EXERCISE PROMPT.
Reproduce the rows from the line containing "Describe the element at coordinates (160, 303)" through the last row, replacing "coordinates" with "position" and keeping everything else identical.

EXCERPTED DATA.
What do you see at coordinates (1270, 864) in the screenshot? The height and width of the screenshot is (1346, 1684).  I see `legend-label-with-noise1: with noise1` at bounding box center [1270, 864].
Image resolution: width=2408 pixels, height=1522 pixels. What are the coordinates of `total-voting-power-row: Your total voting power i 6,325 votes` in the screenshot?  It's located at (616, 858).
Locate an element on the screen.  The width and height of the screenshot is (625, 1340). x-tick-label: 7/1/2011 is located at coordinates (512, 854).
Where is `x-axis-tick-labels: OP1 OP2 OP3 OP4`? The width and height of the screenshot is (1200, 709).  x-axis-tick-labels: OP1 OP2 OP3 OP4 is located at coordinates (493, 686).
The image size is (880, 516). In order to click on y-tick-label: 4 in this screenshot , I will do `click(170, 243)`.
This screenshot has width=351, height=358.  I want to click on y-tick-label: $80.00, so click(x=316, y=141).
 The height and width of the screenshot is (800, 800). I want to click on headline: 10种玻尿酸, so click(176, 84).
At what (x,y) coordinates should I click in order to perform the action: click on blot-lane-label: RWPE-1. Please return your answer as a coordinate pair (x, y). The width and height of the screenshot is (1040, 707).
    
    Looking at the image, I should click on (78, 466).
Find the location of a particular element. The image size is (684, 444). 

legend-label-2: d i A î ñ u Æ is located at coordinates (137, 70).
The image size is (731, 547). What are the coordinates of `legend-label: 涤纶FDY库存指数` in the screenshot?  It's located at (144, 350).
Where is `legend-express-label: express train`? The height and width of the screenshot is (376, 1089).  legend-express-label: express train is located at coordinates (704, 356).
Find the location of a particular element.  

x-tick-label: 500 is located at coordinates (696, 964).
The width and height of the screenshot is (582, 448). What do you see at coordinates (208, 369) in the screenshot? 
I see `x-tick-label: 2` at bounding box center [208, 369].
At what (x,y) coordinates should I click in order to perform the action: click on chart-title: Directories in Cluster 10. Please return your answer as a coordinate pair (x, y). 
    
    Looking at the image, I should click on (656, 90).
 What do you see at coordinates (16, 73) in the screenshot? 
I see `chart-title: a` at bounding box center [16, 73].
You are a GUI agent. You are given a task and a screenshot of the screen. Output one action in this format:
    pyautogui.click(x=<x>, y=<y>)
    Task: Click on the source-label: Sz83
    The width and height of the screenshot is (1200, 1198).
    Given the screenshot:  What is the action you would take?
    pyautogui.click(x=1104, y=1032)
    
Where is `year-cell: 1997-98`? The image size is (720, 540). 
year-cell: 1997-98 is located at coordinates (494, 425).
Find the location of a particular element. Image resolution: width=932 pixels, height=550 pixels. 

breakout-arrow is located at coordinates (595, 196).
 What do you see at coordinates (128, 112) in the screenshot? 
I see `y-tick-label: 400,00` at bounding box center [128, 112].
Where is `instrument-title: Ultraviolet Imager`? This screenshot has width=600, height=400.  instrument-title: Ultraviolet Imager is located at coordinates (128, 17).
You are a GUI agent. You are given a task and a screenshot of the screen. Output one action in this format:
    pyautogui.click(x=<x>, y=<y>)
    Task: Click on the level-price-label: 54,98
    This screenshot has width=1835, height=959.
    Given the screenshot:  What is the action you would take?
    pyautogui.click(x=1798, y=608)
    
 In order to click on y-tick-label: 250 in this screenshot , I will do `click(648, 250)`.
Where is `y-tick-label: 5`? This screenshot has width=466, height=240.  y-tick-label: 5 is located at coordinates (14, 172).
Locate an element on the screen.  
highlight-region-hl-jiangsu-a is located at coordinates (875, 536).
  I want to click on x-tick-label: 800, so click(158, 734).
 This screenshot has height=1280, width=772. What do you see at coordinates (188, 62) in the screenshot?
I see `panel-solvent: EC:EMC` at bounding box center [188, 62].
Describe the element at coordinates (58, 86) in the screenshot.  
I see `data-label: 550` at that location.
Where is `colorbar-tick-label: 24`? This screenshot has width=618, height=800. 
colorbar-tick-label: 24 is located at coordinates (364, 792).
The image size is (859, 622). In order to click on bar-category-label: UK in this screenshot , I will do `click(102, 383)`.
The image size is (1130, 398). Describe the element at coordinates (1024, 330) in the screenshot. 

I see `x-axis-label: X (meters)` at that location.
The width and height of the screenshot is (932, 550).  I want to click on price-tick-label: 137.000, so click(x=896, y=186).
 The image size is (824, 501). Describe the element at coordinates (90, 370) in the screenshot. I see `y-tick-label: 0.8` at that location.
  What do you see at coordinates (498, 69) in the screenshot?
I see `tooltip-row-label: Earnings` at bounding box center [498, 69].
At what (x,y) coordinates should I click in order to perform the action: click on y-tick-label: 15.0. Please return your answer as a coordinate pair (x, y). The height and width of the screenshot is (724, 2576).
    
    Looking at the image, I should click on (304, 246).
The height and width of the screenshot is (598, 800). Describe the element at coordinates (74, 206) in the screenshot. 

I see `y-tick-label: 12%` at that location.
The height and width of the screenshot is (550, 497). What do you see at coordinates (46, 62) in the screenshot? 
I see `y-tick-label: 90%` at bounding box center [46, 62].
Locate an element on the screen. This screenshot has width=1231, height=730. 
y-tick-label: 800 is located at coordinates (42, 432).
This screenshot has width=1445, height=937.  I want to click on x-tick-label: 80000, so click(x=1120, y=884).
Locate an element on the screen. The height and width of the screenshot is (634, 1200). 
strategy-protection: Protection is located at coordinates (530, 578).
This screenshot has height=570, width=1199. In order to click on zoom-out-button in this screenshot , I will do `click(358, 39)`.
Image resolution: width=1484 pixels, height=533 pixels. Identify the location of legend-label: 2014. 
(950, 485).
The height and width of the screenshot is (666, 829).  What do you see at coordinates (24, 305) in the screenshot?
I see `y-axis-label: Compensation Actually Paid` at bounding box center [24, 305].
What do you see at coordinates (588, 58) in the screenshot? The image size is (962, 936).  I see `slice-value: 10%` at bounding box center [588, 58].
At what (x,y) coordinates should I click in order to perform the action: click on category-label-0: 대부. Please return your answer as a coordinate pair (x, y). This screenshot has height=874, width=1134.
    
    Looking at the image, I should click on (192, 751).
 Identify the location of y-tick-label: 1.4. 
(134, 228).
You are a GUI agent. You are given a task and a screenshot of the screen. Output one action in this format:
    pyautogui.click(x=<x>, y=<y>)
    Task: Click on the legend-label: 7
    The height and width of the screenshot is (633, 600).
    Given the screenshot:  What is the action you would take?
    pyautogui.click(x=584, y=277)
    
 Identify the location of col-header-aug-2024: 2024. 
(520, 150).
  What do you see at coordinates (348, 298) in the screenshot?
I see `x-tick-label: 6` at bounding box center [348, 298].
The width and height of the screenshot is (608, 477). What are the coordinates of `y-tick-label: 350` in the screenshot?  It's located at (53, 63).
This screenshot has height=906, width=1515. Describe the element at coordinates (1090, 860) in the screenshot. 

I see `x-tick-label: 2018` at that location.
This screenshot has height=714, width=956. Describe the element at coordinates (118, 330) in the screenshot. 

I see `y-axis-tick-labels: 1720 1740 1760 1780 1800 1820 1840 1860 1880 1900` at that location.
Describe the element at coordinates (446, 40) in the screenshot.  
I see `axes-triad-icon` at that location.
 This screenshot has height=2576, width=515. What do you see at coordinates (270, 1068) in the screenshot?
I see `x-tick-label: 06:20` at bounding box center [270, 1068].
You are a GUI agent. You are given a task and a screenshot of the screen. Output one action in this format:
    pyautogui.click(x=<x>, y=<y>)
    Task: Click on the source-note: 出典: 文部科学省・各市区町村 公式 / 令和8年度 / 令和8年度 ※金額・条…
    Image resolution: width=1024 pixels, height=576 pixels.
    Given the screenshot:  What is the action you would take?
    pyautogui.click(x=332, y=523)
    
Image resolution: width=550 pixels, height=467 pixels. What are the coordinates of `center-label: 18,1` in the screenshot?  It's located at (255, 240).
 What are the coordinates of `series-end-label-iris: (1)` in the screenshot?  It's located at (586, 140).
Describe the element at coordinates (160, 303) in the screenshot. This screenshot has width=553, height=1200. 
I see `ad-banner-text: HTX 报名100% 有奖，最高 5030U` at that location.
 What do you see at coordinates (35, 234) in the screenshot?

WRITTEN RESPONSE.
Describe the element at position (160, 303) in the screenshot. This screenshot has width=553, height=1200. 
I see `ad-banner-text: HTX 报名100% 有奖，最高 5030U` at that location.
 What do you see at position (35, 234) in the screenshot?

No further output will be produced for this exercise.